Further on, the report grew even more damning: “Another indicator that D.I.A. has done little to address the possibility of distress symbols appearing on photography is its inability to account for the Army’s, Navy’s or Marine Corps’ pilot authenticator numbers. J.S.S.A. still preserves those for the Air Force. As recorded in the hearing of October 15 (1992) D.I.A. does not know what happened to the numbers. This is a significant failure … It supports the theory that D.I.A. has never taken the possibility of symbols seriously… “In theory, therefore, if a POW still living in captivity were to attempt to communicate by ground signal, smuggling out a note or by whatever means possible, and he used his personal authenticator number to confirm his identity, the U.S. government would be unable to provide such confirmation if his number happened to be among those numbers D.I.A. cannot locate.”
Secrecy and untruths
These revealing passages, however, belied the true nature of the Senate committee. It was dominated by a faction led by its chairman, the charismatic John Kerry of Massachusetts. This group wanted to appear to be probing the prisoner issue energetically, but in fact, they never rocked official Washington’s boat, nor did they lay open the 20 years of secrecy and untruths. Thus, in their final report, issued in January 1993, after more than a year in operation, the conclusions as to men left behind were watered down and muddied to the point of meaninglessness.
And although a skilled and tenacious staff of committee investigators had managed to weave into the 1,223-page document sizable chunks of potent data that went a good distance toward exposing the POW story, some of the material never made it into the report. Significantly, the staff made the following finding, using intelligence reports that covered sightings only through 1989: “There can be no doubt that POWs were alive … as late as 1989.” This staff document was never released.
Two senators, Bob Smith and Charles Grassley, refused to go along with the majority finding in the final report that said there was “no compelling evidence that proves that any American remains alive in captivity in Southeast Asia.” But their dissent was relegated to a tiny footnote. The footnote said the two could not accept this finding “because they believe that live-sighting reports and other sources of intelligence are evidence that POWs may have survived to the present.”

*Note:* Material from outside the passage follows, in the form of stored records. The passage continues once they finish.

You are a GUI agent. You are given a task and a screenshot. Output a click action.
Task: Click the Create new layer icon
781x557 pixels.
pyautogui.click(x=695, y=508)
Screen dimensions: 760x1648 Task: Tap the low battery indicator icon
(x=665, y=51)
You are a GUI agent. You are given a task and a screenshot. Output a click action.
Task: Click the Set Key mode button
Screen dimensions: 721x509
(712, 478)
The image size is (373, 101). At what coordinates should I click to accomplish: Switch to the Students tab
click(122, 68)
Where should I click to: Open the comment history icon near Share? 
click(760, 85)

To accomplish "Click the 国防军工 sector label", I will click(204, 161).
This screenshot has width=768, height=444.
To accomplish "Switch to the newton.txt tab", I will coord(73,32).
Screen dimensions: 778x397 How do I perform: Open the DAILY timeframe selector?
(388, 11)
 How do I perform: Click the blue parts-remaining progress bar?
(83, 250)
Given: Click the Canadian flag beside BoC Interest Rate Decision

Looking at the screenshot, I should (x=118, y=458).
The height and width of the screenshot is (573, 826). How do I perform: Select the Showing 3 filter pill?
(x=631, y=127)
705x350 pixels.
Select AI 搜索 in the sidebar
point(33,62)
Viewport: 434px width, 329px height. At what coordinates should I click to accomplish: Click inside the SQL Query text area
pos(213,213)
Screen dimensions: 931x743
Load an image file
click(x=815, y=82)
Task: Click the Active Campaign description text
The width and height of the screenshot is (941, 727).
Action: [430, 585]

(Asked for comment, Kerry contended, “No evidence of a cover-up has ever been substantiated. And all 12 senators, including Bob Smith, unanimously agreed to the committee’s conclusion that there was no conspiracy”.) The frustrations faced by those on the committee who were determined to get at the truth are crystallized in the tale of the International Security Affairs documents. The following account is taken from memos, letters and other documents obtained by this reporter.
In July 1992, eight months into its investigation, the Senate committee was granted clearance by a Deputy Assistant Secretary of Defense, Alan Ptak, to examine and copy certain key POW files from a branch of the Defense Secretary’s office known as International Security Affairs (I.S.A.). On July 10, committee staffers headed for the Pentagon’s Central Documentation Office (C.D.O.) in Clarendon, Virginia, where the files had been shifted, because this was the office designated to process all the committee’s requests for information. The stonewalling began instantly upon their arrival at C.D.O.
Chuck Wells, a middle-level Pentagon manager, met the committee aides in the lobby and told them that it was the contention of I.S.A. that the committee had seen all its files. The staffers told him this wasn’t true, noting specifically that they had yet to see a single W.A.R. (Weekly Activity Report) or SECDEF Breakfast item. These are pivotal documents. Breakfast items, for example, are minutes of then weekly one-on-one meetings of the Secretary of Defense and the Secretary of State, at which the two men would discuss sensitive, top priority foreign-affairs matters in an informal and very candid setting. The committee staffers knew that POW issues had been discussed at some of these meetings and in the Weekly Activity Reports.
Wells kept stalling them, saying he would try to call I.S.A. again. Finally, after three hours, stuck in an out-of-the way room, “He told us flatly there would be no files made available.”
Another staffer, in his record of this encounter, wrote: “Our access … Remains stonewalled.”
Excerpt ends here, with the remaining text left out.